Thursday, September 3, 2009

A tour through hybrid column/row-oriented DBMS schemes

There has been a lot of talk recently about hybrid column-store/row-store database systems. This is likely due to many announcements along these lines in the past month, such as Vertica’s recent 3.5 release which contained FlexStore, Oracle’s recent revelation that Oracle Database 11g Release 2 uses column-oriented storage for the purposes of superior compression, and VectoreWise’s recent decloaking that also announced an optional hybrid storage layer. Furthermore, analysts like Curt Monash and Philip Howard are predicting further development in this space (see here and here).

It’s surprising to me that it has taken this long before we started seeing commercially available implementations of hybrid systems. The research community has been publishing papers on hybrid systems for decades, with straightforward proposals that could easily be implemented in commercial systems starting to be published 8 years ago.

Different approaches to building hybrid systems yield very different performance properties and solve different sets of problems. Thus, as more hybrid systems become commercially available, and as more companies consider developing their own hybrid system, it is important that people understand the different tradeoffs involved between the various hybrid schemes. My goal in this post is to educate people who are not part of the SIGMOD/VLDB research community about three well-known approaches to building hybrid systems taken by different research efforts, and give pointers to research papers where the reader can find out more detail. Each approach has its own set of advantages and disadvantages and I will try to list both sides of the tradeoff in each case. The goal of this post is not to say that one type of hybrid scheme is better than another --- each scheme can be a good fit in the right situation.

Approach 1: PAX

The PAX scheme was published in 2001 in the VLDB paper “Weaving Relations for Cache Performance” by Natassa Ailamaki, David DeWitt, Mark Hill, and Marios Skounakis. The basic idea is the following: instead of storing data row-by-row within a disk block, store it column-by column. This is different than a “pure” column store, which stores each column in entirely separate disk blocks. The key difference is that if you had a table with 10 attributes, then in a “pure” column store, data from each original tuple is spread across 10 different disk blocks, whereas in PAX, all data for each tuple can be found in a single disk block. Since a disk block is the minimum granularity with which data can be read off of disk, in PAX, even if a query only accesses only 1 out of the 10 columns, it is impossible to read only this single column off of disk, since each disk block contains data for all 10 attributes of the table.

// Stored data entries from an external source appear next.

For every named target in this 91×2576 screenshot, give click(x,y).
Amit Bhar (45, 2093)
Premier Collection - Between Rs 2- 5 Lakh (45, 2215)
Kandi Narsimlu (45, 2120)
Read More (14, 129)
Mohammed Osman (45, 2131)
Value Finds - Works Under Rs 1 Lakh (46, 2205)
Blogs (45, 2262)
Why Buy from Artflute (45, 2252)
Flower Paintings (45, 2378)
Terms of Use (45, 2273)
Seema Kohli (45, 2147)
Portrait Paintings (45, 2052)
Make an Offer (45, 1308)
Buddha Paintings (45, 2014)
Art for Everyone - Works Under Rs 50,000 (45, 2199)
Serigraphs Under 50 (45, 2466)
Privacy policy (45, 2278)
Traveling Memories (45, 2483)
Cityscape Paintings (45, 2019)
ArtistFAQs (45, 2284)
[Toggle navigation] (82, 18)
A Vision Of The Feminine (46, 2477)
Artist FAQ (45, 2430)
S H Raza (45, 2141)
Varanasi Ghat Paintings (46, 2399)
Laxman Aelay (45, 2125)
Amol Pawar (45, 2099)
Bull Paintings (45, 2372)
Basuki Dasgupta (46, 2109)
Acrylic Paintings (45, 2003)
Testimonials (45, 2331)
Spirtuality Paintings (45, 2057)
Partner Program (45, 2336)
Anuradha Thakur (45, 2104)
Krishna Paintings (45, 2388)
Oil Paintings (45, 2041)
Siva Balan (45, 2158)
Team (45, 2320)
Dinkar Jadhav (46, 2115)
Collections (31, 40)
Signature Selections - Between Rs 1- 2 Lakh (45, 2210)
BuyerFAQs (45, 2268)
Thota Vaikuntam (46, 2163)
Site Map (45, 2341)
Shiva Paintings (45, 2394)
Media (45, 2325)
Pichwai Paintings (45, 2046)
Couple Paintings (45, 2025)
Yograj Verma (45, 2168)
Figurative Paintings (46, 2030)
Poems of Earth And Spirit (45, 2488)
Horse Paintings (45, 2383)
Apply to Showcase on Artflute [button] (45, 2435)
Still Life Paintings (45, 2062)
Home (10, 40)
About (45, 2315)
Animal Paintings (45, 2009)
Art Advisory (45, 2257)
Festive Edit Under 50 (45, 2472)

To understand why this is a good idea, some context is necessary. At the time the paper was written, column-stores (called the “DSM model” in the paper) had made very limited impact on the commercial landscape (there was Sybase IQ, but it was very much a niche product at the time). It was widely believed that the reason why the DSM model had failed to take off was due to the high tuple reconstruction costs.

Let’s say a query accessed three out of ten columns from a table and required some operator (like an aggregation) that required each of these three columns to be scanned fully. A row-store would have to do a complete table scan, wasting some I/O reading the 7 irrelevant columns in addition to the 3 relevant ones. But at least it would read the whole table sequentially. The column-store would only have to read the 3 relevant columns, but would have to seek back and forth between the 3 columns, doing tuple reconstruction. In 2001, servers had nowhere near the memory capacities they have today, so extensive prefetching was not an option (i.e., instead of reading one block from column 1 and then one block from column 2 and then one block from column 3 and then the next block from column 1, etc., prefetching allows you to read n blocks from column 1 and then n blocks from column 2, etc, allowing the seek cost to be amortized over a large amount of sequential reads, but you need enough memory to keep n blocks from each column in memory at once). Given how expensive seek costs are relative to sequential access, it is no accident column-stores didn’t take off until system memories increased to recent levels to allow for significant prefetching. (Research on late materialization to delay tuple reconstruction until the end of the query when fewer tuples need to be materialized also helped).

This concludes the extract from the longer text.